Once operational, FirstEnergy’s investments are expected to benefit the communities where the company has substations, transmission lines and equipment by increasing tax payments, which will support local schools and police and fire services. Because most of the work will be done on the company’s existing rights of way or existing substations and other facilities, the environmental impact to communities is expected to be minimal.

Overall, the new transmission projects are designed to increase FirstEnergy’s load serving capability in areas where future economic growth is anticipated, particularly in Ohio’s shale gas regions; improve reliability of service; create more flexibility to restore service after storms; reduce line losses; and lower the company’s overall transmission maintenance costs.

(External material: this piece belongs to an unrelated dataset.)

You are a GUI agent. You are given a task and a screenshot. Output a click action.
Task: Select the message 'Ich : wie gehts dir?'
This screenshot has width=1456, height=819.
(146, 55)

The Energizing the Future initiative previously was announced in May 2012 as part of FirstEnergy’s ongoing commitment to enhance its high-voltage transmission system. Many of the projects, including new or rebuilt high-voltage power lines, new substations and the installation of specialized voltage-regulating equipment, are needed to help support system reliability as coal-fired power plants in the region are deactivated based on the Environmental Protection Agency’s Mercury and Air Toxics Standards and other environmental rules. These initial Energizing the Future projects represent about a $1.8 billion investment in Ohio, Pennsylvania, West Virginia, New Jersey and Maryland over the next five years.